Espace + Intime + Errance + Mythe = Wenders.

C’est en se perdant par l’errance américaine que le héros de Wenders, d’habitude, finit au fil des rencontres, par se retrouver lui-même, s’accepter tel qu’il est, se raconter sans fard. Wenders ne déroge pas à ses règles. Aller se perdre dehors pour retrouver sa vraie nature : on touche aux mythes premiers d’une Amérique où les fantasmes de l’origine se mêlent à ceux - paranoïaques - de la toute dernière fin. Les parures du décor ont changé. Ainsi, ce qui est vu à l’extérieur - les restes d’une Californie à l’abandon, les rues sales et pauvres de Los Angeles - deviennent les traces visibles de ce que cache l’intérieur des corps : l’abandon, la solitude, le manque de sens. Une Amérique des désaxés pour au final quel scénario ? La rédemption d’un être perdu qui fait son initiation On the road : à priori rien de nouveau sous le soleil.

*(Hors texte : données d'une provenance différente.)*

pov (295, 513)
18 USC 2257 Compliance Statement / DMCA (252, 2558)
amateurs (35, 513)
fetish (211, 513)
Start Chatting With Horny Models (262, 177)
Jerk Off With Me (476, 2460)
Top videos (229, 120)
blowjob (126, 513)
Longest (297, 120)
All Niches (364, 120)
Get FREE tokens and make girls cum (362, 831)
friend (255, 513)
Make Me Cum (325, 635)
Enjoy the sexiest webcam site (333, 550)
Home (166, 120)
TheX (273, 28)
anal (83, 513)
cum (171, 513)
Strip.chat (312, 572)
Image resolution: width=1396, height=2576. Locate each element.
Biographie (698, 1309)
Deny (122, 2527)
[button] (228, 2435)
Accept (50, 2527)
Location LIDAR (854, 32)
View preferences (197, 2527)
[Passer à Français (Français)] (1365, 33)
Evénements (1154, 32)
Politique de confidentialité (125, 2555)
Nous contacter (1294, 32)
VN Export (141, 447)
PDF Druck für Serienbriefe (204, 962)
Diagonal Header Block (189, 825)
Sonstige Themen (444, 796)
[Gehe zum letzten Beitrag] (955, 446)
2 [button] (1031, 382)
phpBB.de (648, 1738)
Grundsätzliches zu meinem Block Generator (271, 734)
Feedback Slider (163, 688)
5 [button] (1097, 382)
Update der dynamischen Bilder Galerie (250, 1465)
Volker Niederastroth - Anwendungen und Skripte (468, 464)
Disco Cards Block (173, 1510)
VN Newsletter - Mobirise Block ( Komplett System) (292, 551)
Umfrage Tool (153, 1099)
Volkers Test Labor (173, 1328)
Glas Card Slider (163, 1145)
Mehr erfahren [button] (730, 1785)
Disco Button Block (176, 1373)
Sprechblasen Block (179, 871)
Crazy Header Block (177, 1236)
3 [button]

A travers ce film, Wenders pose donc la question du déni contemporain sous forme de paradoxe. Déni d’une société envers ses pauvres, sa misère, sa souffrance, que lui choisit de filmer, certes, avec un certain esthétisme. Déni de cette frange de la société exclue des plateaux de télévision, des talk-shows intimistes où, paradoxalement, plus l’on répand en surface cette souffrance et moins l’on s’attache à ses causes. Comme si le fait de l’étaler, de la montrer ainsi, ne servait au final qu’à la banaliser, la rendre transparente. Je montre, donc je suis (mais je ne résous rien).

L’oncle américain comme double d’une société américaine autiste et paranoïaque, soit. Derrière ce sujet du syndrome post-September 11, casse-gueule par excellence, ce n’est pas du côté politique mais bien vers l’intime qu’il faut se tourner. L’oncle finit par se reconnaître à travers sa nièce, en acceptant d’écouter sa parole. Par son intermédiaire, en passant du monologue au dialogue, il se recrée un lien réel, intime, qui l’éloigne du fantasme imaginaire. Au final, une sorte d’espoir survit au désastre politique Bush. C’est en tout cas le regard que semble porter Wenders pour que perdure sa filiation avec ce pays d’adoption. Un film avec beaucoup, trop peut-être d’espoir, de longueurs, mais un vrai discours sur l’intime, et une mise en scène superbe : les couleurs, le grain de la pellicule, le cadrage, la lumière confèrent à ce Land of Plenty une qualité plastique digne d’un grand cinéaste.